31. The method according to Claim 27, wherein said step of combining comprises either:
(a) adding each successive segment in reading frame to prior segments to provide a monomer DNA sequence and determining the fidelty of the sequence of each successive segment; or (b) cloning each successive segment in a cloning vector and analyzing each successive segment to determine the fidelity of the sequence and combining said segments or copies thereof in a cloning vector to form a monomer DNA
sequence, where the combined segments are in reading frame.

32. A method according to Claim 31, wherein each DNA
segment has a 3' terminus which specifically hybridizes to the 5' terminus of the next successive DNA segment and not to its own 5' terminus or has a 5' terminus which specifically hybridizes to the 3' terminus of the next successive DNA. segment and not to its own 3' terminus.

33. A method according to Claim 25, wherein said monomer DNA sequence has protruding termini which are complementary to each other.

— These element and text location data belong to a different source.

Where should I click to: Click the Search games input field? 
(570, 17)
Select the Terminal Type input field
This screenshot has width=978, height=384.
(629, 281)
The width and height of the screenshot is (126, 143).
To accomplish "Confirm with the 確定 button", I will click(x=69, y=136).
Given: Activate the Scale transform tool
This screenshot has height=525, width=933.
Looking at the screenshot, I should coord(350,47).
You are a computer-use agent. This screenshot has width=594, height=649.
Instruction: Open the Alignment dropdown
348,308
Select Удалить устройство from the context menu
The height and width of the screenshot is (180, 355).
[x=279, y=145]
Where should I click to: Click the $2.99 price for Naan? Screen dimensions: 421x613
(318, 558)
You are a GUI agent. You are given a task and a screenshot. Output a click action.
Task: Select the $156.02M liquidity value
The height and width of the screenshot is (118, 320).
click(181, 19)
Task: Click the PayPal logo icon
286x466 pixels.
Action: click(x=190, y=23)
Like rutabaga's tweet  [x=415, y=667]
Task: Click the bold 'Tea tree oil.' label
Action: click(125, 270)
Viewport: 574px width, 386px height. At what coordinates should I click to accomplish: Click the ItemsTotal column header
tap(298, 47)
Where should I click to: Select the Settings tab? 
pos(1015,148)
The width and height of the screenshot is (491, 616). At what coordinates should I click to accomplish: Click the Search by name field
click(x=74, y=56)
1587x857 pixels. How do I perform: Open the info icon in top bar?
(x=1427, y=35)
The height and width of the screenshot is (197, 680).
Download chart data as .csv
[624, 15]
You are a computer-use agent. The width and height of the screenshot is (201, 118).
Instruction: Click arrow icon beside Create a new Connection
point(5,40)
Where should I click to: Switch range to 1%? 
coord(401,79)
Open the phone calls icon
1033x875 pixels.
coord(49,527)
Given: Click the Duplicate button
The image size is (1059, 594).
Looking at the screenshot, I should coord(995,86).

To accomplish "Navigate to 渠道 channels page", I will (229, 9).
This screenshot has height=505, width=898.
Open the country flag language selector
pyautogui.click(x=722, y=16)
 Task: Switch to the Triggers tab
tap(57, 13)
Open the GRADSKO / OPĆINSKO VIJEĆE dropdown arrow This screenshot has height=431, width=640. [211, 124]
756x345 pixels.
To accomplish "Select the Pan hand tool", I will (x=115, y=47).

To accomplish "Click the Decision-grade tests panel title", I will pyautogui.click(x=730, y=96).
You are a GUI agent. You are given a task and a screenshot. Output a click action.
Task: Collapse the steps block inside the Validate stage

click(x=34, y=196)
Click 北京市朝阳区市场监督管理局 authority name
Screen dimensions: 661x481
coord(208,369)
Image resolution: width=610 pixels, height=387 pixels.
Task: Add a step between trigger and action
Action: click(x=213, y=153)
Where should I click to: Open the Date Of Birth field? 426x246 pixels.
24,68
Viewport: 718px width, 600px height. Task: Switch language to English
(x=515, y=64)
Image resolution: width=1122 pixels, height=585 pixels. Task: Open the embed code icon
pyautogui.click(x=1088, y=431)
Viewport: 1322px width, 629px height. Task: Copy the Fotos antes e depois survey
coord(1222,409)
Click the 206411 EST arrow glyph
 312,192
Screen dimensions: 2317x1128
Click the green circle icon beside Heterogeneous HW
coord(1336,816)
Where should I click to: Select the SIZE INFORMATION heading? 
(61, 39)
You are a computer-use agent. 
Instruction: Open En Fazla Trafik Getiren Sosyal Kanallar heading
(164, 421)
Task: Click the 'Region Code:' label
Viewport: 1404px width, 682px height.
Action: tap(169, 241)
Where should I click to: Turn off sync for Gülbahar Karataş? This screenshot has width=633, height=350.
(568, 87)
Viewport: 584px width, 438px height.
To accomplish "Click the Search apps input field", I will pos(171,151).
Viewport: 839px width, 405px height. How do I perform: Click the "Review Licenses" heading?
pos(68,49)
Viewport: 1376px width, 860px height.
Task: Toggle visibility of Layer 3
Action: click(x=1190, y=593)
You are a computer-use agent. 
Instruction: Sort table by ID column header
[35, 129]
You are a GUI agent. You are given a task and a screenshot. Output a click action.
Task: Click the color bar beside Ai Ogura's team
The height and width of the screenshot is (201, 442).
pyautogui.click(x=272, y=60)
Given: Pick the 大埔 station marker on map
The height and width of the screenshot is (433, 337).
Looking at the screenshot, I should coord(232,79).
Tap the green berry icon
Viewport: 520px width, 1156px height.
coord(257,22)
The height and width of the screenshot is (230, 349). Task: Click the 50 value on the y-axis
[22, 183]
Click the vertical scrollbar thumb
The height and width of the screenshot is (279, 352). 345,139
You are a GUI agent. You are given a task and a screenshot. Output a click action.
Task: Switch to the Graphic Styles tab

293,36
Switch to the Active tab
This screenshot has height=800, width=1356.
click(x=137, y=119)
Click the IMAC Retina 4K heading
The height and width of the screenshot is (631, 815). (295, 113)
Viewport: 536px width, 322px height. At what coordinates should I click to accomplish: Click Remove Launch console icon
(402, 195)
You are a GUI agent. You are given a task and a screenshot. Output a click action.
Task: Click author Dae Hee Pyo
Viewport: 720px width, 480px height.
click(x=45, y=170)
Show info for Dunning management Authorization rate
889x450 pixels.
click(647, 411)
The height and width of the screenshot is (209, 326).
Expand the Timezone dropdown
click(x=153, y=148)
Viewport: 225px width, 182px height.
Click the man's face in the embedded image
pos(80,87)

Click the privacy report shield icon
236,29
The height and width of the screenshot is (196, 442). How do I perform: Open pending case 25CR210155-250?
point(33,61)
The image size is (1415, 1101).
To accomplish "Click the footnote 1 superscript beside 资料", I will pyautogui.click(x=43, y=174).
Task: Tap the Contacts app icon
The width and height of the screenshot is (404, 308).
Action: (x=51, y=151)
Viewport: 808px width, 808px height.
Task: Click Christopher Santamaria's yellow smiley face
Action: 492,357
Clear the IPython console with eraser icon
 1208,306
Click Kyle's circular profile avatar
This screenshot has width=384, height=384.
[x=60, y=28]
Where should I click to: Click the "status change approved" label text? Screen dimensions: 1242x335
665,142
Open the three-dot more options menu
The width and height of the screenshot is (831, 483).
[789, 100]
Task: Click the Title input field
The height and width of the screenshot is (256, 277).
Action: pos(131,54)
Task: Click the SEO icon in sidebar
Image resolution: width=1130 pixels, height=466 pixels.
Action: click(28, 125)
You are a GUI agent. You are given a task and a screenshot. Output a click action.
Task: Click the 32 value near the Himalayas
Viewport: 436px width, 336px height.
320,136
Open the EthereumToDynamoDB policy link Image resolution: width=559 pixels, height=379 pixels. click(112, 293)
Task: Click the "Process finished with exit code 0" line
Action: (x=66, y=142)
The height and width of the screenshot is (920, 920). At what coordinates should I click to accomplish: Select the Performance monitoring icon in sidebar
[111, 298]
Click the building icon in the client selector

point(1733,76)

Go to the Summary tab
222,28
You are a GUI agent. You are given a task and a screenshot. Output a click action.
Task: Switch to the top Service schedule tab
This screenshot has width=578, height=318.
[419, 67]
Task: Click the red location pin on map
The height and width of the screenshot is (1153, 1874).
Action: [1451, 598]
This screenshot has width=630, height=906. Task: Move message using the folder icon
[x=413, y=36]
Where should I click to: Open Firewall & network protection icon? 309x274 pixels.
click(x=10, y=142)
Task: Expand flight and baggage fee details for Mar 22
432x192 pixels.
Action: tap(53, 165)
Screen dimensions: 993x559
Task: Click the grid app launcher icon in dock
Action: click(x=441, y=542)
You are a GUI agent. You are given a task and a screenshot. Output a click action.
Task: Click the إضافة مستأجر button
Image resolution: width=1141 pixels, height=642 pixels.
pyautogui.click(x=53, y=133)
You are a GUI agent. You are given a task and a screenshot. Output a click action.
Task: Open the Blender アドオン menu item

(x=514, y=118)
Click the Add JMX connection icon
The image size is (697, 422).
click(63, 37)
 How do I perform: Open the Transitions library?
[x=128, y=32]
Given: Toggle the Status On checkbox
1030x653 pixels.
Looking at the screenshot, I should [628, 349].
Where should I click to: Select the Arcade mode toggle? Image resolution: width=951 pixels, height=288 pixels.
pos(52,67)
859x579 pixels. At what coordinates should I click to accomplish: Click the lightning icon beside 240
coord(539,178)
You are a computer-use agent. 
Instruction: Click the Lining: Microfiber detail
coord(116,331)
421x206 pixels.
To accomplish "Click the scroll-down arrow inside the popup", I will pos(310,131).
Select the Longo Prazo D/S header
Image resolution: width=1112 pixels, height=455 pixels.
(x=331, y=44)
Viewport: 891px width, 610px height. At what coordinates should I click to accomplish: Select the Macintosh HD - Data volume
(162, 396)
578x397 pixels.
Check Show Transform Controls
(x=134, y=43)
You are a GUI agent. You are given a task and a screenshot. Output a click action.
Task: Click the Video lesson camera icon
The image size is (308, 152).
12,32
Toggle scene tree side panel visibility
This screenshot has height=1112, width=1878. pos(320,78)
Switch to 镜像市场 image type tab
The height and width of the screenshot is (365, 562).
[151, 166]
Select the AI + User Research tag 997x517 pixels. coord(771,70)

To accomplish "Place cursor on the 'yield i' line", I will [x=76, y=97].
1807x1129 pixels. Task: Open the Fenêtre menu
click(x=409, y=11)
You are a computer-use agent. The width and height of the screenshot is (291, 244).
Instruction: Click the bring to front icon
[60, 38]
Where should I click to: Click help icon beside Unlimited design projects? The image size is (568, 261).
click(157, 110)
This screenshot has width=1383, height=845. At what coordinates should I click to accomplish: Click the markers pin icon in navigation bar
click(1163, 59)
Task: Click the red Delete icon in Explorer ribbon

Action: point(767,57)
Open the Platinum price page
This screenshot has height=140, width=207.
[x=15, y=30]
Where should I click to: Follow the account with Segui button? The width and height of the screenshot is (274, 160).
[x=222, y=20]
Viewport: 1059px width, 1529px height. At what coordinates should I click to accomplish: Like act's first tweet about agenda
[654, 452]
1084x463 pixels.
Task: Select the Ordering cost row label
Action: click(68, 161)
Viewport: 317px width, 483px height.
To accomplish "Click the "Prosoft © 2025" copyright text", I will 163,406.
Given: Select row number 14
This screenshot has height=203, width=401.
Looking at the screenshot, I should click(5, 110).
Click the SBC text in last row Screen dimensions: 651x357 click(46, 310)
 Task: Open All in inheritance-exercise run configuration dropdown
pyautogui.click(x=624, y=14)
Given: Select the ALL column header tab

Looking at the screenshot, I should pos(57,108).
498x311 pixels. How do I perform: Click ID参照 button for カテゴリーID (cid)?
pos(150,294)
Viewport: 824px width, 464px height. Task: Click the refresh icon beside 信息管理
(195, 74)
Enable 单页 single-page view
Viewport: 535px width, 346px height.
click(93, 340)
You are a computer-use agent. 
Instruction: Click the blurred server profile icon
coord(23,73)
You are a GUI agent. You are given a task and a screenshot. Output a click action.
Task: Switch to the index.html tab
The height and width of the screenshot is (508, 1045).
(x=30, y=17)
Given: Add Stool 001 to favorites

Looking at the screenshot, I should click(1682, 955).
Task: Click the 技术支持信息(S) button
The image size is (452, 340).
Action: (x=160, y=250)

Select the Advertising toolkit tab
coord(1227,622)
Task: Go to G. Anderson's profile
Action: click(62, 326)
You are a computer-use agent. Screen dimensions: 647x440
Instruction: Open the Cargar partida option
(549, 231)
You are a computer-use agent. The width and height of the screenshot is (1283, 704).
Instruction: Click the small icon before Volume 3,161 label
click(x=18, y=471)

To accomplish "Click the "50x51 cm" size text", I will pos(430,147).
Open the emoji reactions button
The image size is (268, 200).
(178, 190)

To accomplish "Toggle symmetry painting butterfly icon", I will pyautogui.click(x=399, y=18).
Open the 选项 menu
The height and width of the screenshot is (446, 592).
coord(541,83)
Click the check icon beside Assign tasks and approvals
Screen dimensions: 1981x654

34. The method according to Claim 25, wherein said repeating units comprise a DNA sequence encoding the amino acid sequence GVGVP, VPGVG, SGAGAG or GAGAGS.

35. The method according to Claim 25, wherein said protein is at least about 30 kDal.

36. A method of preparing a protein of at least about 5 kDal and comprising repeating units of from 4 to 30 codons, said method comprising:
(a) inserting a synthetic DNA sequence prepared according to they method of Claim 25 into an expression vector functional for expression in an expression host;
(b) introducing said expression vector comprising said synthetic DNA sequence into said expression host; and (c) growing said expression host, whereby said protein encoded by said synthetic DNA sequence is expressed.